(PROVIDED DATA)
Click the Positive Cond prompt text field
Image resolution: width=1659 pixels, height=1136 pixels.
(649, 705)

...

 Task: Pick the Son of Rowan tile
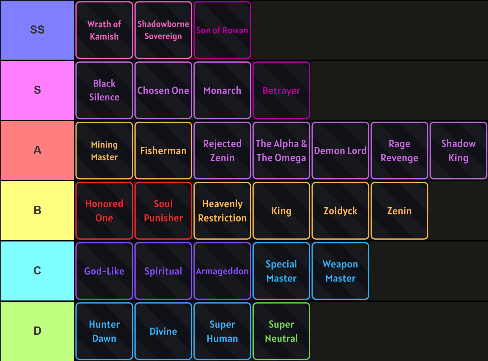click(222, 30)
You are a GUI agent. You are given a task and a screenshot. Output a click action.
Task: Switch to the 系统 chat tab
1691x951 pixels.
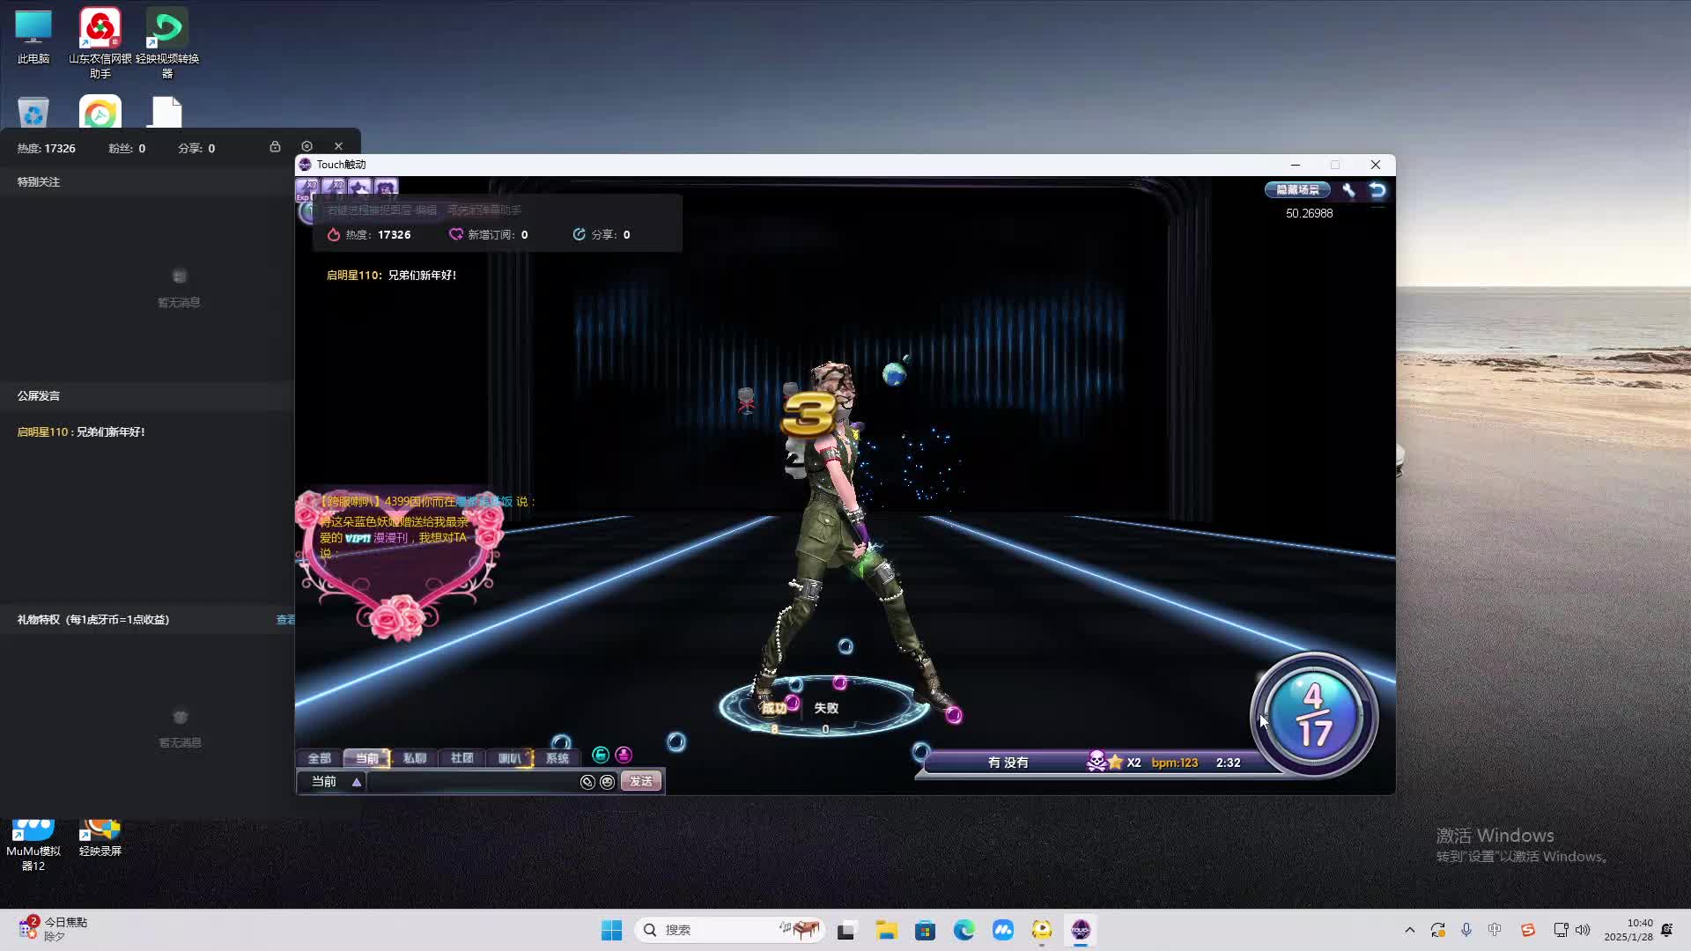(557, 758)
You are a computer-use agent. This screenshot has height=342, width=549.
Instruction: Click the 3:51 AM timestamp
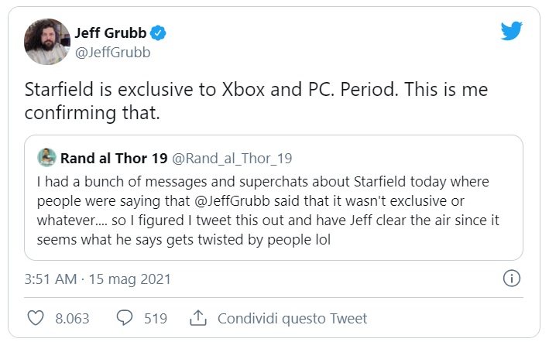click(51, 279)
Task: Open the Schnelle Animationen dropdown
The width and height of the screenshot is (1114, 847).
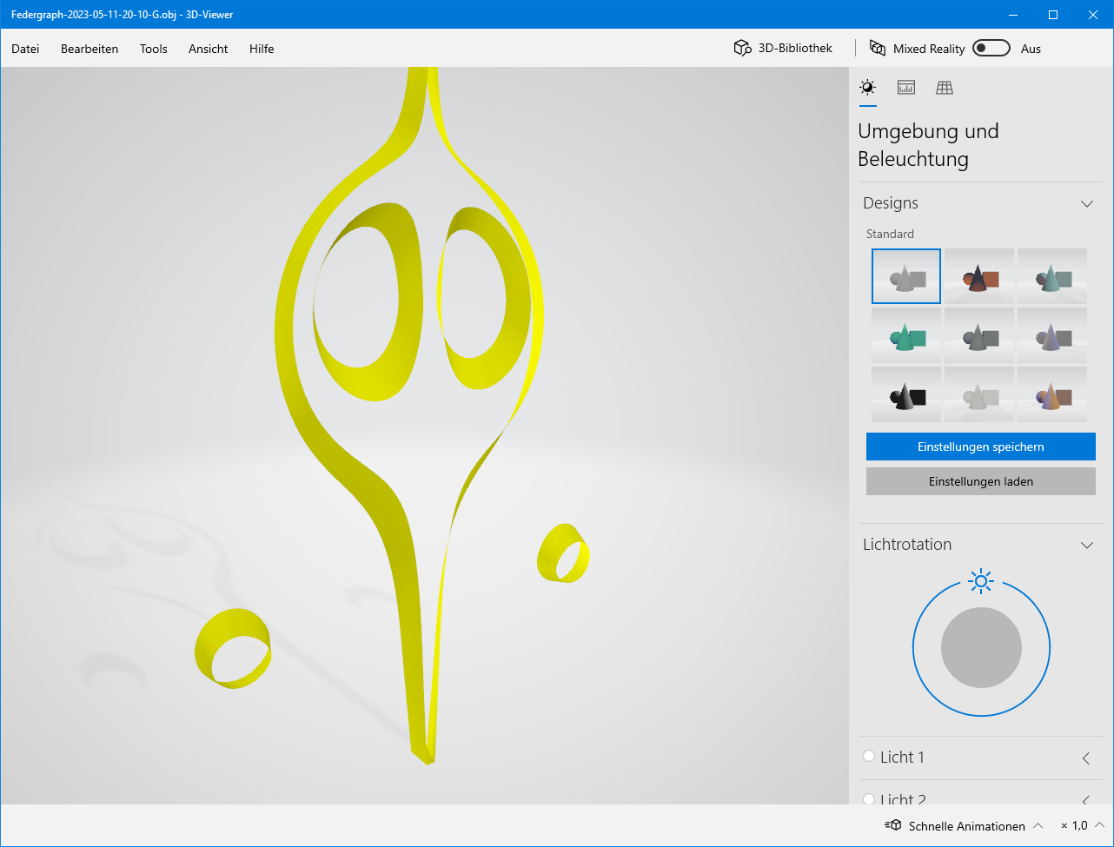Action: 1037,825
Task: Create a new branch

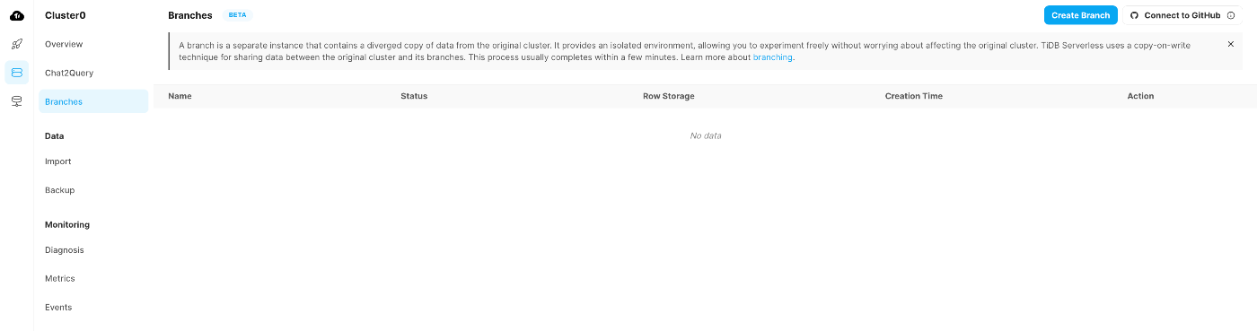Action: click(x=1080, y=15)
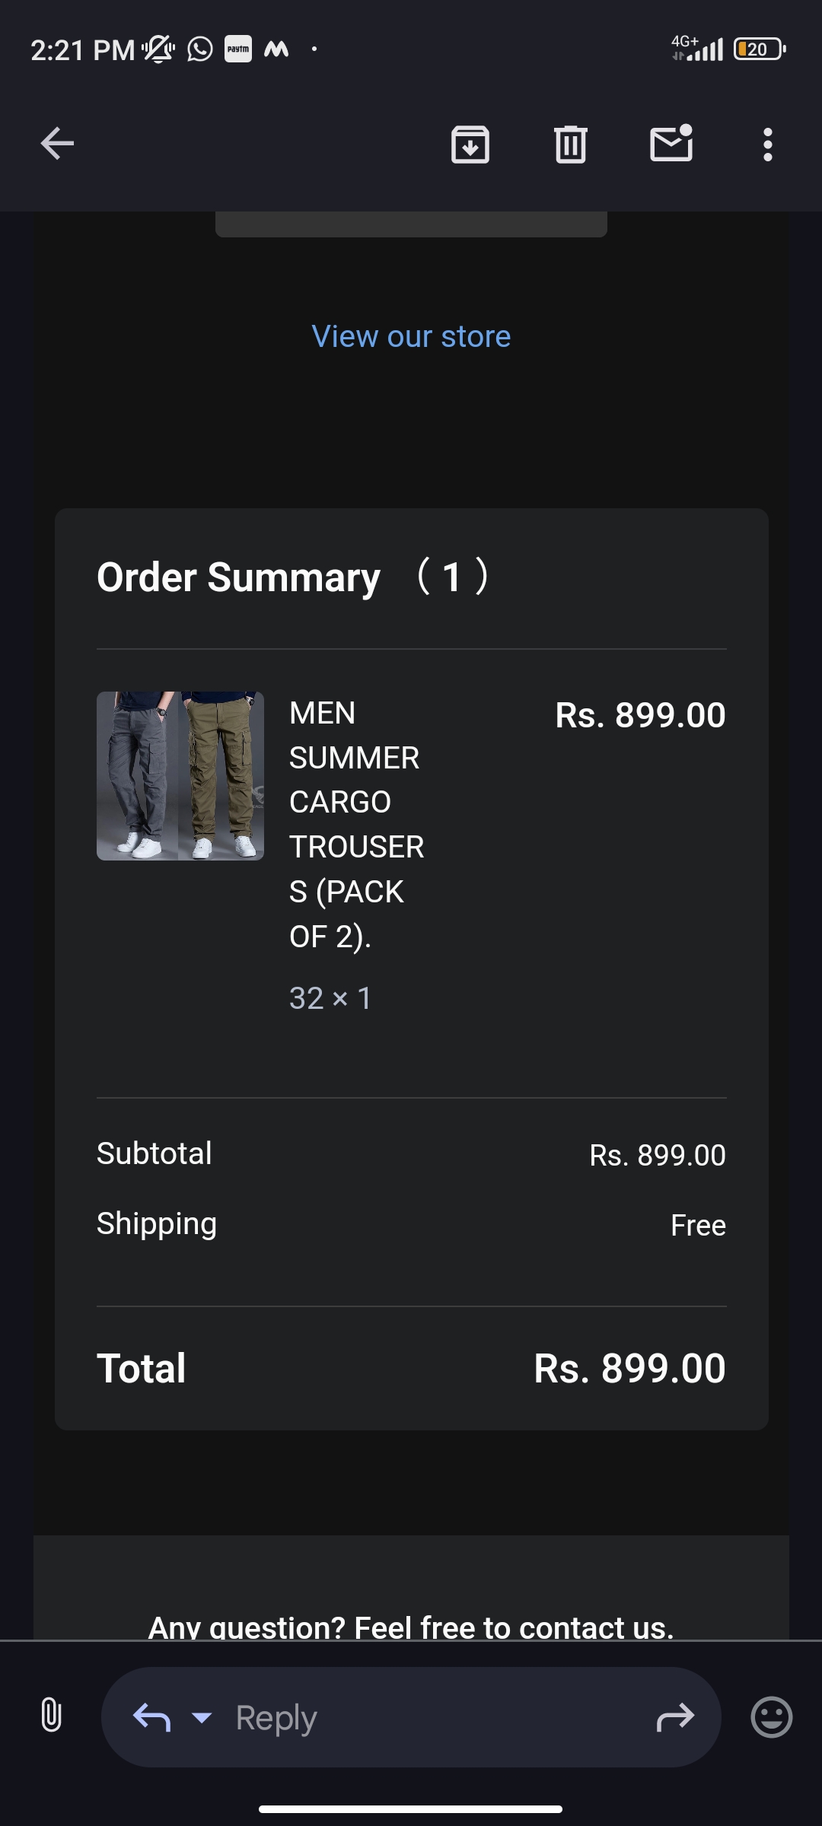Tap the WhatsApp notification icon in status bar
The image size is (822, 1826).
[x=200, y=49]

---

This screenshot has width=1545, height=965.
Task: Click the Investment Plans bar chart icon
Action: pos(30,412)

(OBJECTIVE)
Could you copy out the data lines word for word, starting at the line that contains "Task: Pick the Son of Rowan tile" and ending with the line that contains "click(51, 279)", including both of those lines, and omitting the pictures?

(OUTPUT BELOW)
 Task: Pick the Son of Rowan tile
click(222, 30)
You are a GUI agent. You are given a task and a screenshot. Output a click action.
Task: Switch to the 系统 chat tab
1691x951 pixels.
(557, 758)
You are a computer-use agent. This screenshot has height=342, width=549.
Instruction: Click the 3:51 AM timestamp
click(51, 279)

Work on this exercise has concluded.